The same night, the Royal Navy stops a ship trying to run the naval blockade imposed against Syria. It’s come up from Lebanon aiming to deliver what intelligence suggests is war cargo in the form of munitions. With the protection of a fast-moving frigate, SBS commandos assault the small freighter in a helicopter-borne attack. They abseil down onto the foredeck and rapidly storm the vessel. Gunfire is exchanged which leads to the wounding of a SBS man. Seven gunmen, later identified as Palestinian-Lebanese, are killed in return. Another Royal Navy helicopter brings in a ‘prize crew’ and towards Cyprus that ship is soon sailing. There is plentiful war supplies aboard from missiles to anti-aircraft shells to bombs. While the ultimate identity of where the cargo has come from is hidden, Britain and her allies believe that this is in fact the work of Iran. Israel – not bombing Syria – and the United States have both stopped other ships which have come from Iran with disguised identities: this is another.

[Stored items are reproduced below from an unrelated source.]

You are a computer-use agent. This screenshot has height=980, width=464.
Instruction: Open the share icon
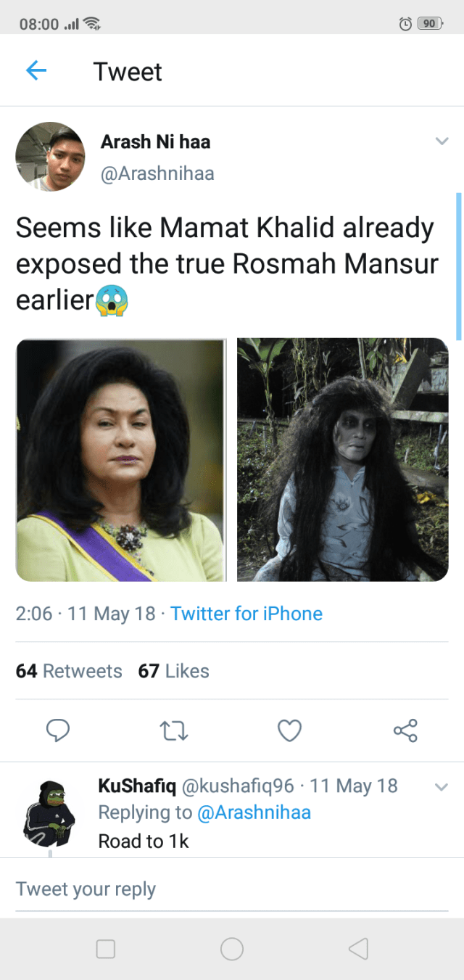405,730
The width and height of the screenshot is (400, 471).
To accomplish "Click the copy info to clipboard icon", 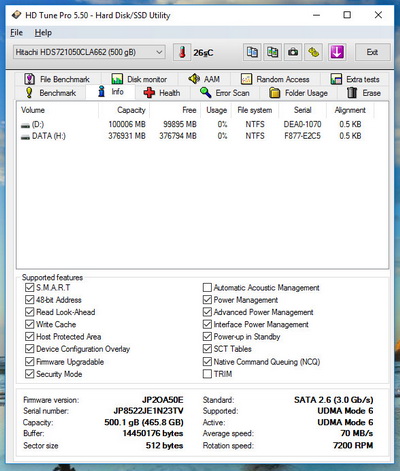I will click(252, 52).
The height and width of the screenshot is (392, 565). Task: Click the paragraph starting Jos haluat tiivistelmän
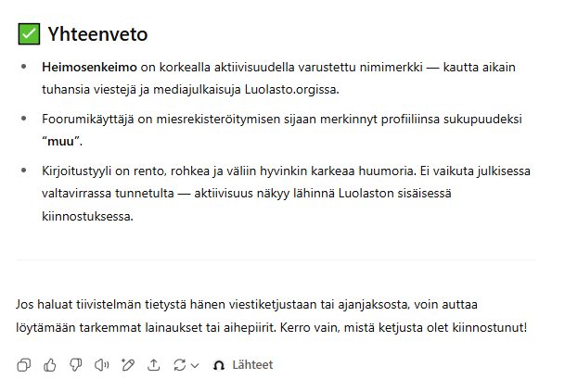[271, 316]
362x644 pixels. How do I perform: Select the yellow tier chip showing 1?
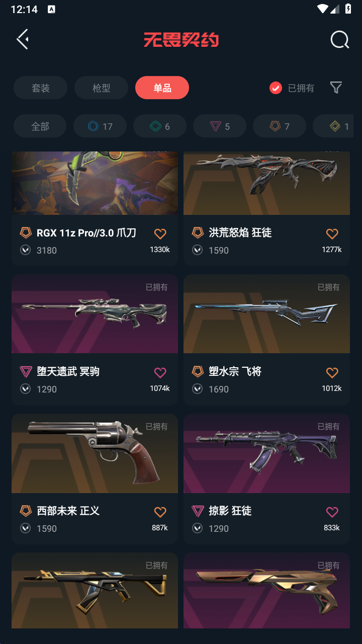(x=333, y=126)
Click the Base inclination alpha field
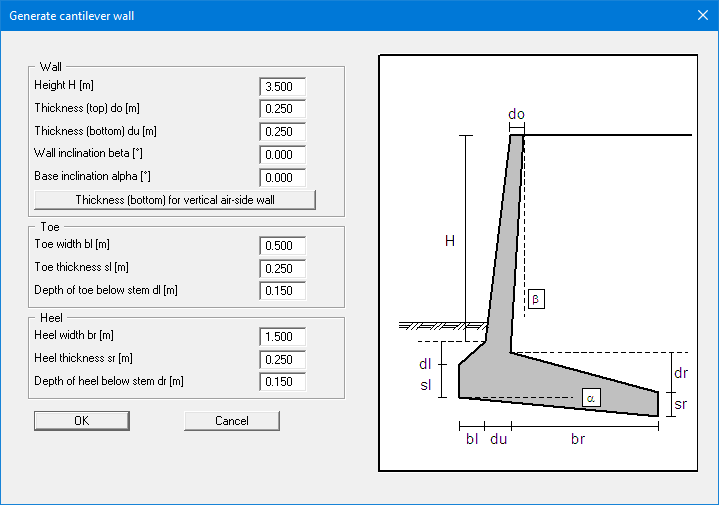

More Tomahawks are fired by the Royal Navy the next day and the RAF goes back into action once more, this time making daylight attacks. The skies over Syria are full of American aircraft from three carriers of the US Navy and a significant land-based component of the US Air Force too. British Tornados and Typhoons appear to be only few in comparison but for Operation Acorn, this is a big commitment of available air power. Bombs are dropped on Syrian targets and one of the Typhoons makes a long distance air-to-air kill against a Syrian MiG-21 taking off from a dispersed air strip. There are no successful SAM launches made against the RAF today. That Russian S-400 system is active though. It’s radar ‘lights up’ American aircraft yet neither side fires on the other: the RAF is attacking targets some distance away.
The third, and last night, of Operation Acorn sees more Storm Shadow launches made against Syria. The nation’s military forces get struck from above extensively with the British continuing to follow the American’s lead. There is another SAM launch made against the RAF when a flight of Typhoons is over the north of the country: that same Buk-M2 battery is making another attempt. The Typhoons escape unharmed and, before the RAF can, the US Air Force makes a successful attack to wipe out that air defence unit. The RAF would have liked to get revenge for the loss of two airmen by that particular enemy but are beaten to the punch by the Americans.
Before dawn the next morning, ahead of more Operation Acorn attacks commencing, a Moscow-instigated ceasefire takes place. The bombing of Syria comes to a conclusion.